ACTIVITY 1: Reproduce the stretch of the Shaft in Africa article from "At home in his" through "Africa and France.".
ACTIVITY 2: In the Shaft in Africa article, how does Shaft avoid heatstroke during the test in the overheated room?

DOCUMENT SECTION:
*** Begin section ***
Shaft in Africa


Shaft in Africa is a 1973 film directed by John Guillermin, and is the third film of the Shaft series, starring Richard Roundtree as John Shaft. Stirling Silliphant wrote the screenplay. The cost went up to $2,142,000, but the gross fell to $1,458,000. MGM quickly sold the property to television, but the television series was cancelled after just seven episodes.

Plot

At home in his New York City apartment, John Shaft is drugged with a tranquilizer dart, then kidnapped and persuaded by threats of physical force, the promise of money, and the lure of a pretty tutor to travel to Africa, assuming the identity of a native-speaking itinerant worker. His job is to help break a criminal ring that is smuggling immigrants into Europe then exploiting them. But the villains have heard that he is on his way.
Shaft must pass a test before being hired for the job; the test involves him surviving in a small, overheated room without water, and a floor covered in deep sand, mimicking the supposed conditions of Africa. Shaft covers himself with the sand, thereby avoiding heatstroke and winning the contract from his employer. Shaft must then embark upon a mission to infiltrate and destroy a human trafficking and slavery ring in West Africa and France.
*** End section ***
DATASET CONTENT:
*** Begin section ***
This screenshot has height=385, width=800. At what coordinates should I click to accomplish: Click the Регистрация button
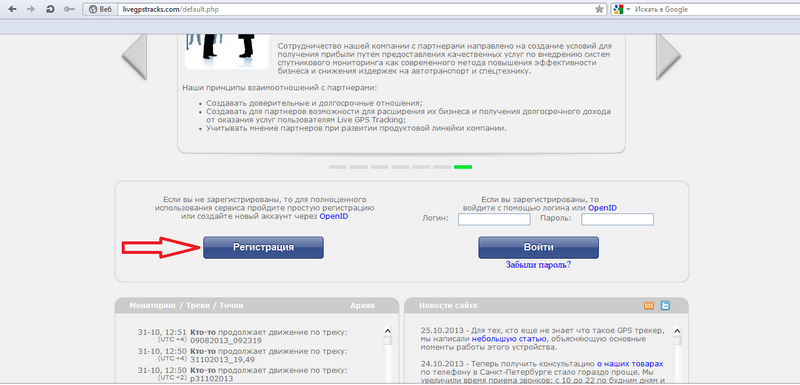coord(263,247)
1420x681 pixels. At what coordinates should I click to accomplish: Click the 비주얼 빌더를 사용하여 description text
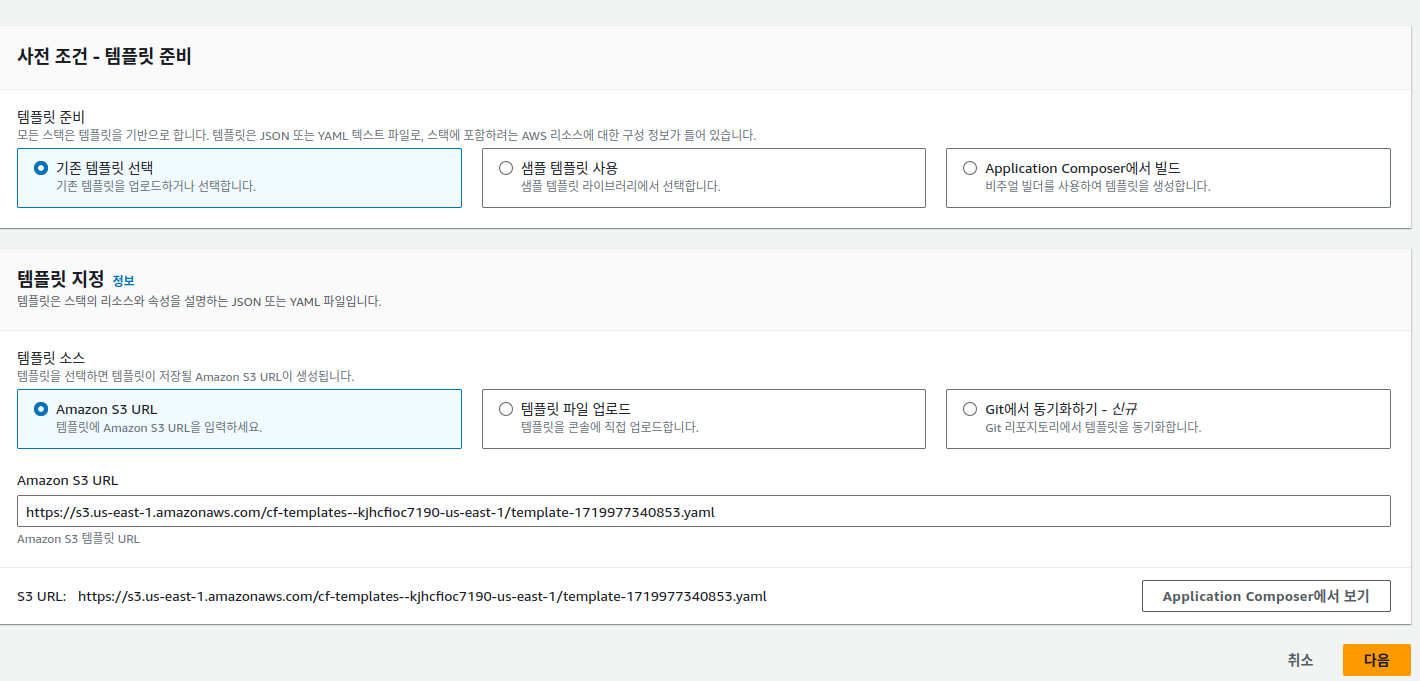[1097, 187]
*** End section ***
ANSWER AREA 1:
At home in his New York City apartment, John Shaft is drugged with a tranquilizer dart, then kidnapped and persuaded by threats of physical force, the promise of money, and the lure of a pretty tutor to travel to Africa, assuming the identity of a native-speaking itinerant worker. His job is to help break a criminal ring that is smuggling immigrants into Europe then exploiting them. But the villains have heard that he is on his way.
Shaft must pass a test before being hired for the job; the test involves him surviving in a small, overheated room without water, and a floor covered in deep sand, mimicking the supposed conditions of Africa. Shaft covers himself with the sand, thereby avoiding heatstroke and winning the contract from his employer. Shaft must then embark upon a mission to infiltrate and destroy a human trafficking and slavery ring in West Africa and France.

ANSWER AREA 2: He covers himself with the sand.